MATERIALS PROVIDED: Begin
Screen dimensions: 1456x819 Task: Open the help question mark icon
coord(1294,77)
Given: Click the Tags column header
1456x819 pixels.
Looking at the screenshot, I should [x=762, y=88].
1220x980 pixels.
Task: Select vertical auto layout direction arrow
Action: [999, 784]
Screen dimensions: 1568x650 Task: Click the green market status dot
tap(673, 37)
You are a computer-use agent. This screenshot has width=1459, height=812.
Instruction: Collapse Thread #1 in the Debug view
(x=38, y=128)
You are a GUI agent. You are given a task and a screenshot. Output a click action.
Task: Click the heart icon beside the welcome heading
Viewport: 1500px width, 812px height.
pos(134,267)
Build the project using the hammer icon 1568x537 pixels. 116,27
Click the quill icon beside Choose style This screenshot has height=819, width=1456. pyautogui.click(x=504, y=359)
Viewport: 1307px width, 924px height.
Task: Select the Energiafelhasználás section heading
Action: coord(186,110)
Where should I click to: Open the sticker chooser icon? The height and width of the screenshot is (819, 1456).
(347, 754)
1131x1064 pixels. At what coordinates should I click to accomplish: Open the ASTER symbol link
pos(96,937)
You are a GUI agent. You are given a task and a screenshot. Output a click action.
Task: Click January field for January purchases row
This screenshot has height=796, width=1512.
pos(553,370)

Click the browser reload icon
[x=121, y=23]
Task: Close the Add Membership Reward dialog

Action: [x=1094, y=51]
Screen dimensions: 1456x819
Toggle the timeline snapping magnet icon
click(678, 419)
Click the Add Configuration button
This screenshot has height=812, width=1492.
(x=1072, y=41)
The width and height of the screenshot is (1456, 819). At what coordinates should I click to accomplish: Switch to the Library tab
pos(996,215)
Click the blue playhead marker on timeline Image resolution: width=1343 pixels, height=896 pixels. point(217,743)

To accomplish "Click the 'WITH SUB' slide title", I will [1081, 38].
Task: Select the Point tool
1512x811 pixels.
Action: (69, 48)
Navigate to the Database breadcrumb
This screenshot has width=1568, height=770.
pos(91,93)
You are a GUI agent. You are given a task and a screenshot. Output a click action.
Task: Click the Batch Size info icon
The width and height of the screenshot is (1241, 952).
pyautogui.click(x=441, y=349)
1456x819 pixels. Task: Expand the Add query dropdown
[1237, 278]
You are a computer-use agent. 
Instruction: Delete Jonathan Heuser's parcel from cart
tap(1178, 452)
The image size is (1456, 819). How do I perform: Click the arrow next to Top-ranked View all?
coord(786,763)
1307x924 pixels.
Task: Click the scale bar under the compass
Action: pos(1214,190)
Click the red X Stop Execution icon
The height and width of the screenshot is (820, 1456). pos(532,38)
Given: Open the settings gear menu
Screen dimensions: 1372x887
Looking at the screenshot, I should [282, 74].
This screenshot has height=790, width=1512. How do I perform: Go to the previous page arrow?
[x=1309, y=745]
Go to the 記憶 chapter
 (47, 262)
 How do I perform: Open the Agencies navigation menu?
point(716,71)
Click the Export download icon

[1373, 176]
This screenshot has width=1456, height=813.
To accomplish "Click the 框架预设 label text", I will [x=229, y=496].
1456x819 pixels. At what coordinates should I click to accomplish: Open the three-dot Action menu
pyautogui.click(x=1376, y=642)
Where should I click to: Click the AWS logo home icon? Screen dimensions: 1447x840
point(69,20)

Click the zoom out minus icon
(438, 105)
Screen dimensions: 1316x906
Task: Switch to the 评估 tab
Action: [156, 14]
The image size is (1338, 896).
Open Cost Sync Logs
MATERIALS PROVIDED: End
### WORK TASK
Everything from the line containing "This screenshot has width=1456, height=813." to the final line of the entries above should be output exactly, and nothing more.

### SOLUTION TO THIS TASK
This screenshot has width=1456, height=813.
To accomplish "Click the 框架预设 label text", I will [x=229, y=496].
1456x819 pixels. At what coordinates should I click to accomplish: Open the three-dot Action menu
pyautogui.click(x=1376, y=642)
Where should I click to: Click the AWS logo home icon? Screen dimensions: 1447x840
point(69,20)

Click the zoom out minus icon
(438, 105)
Screen dimensions: 1316x906
Task: Switch to the 评估 tab
Action: [156, 14]
The image size is (1338, 896).
Open Cost Sync Logs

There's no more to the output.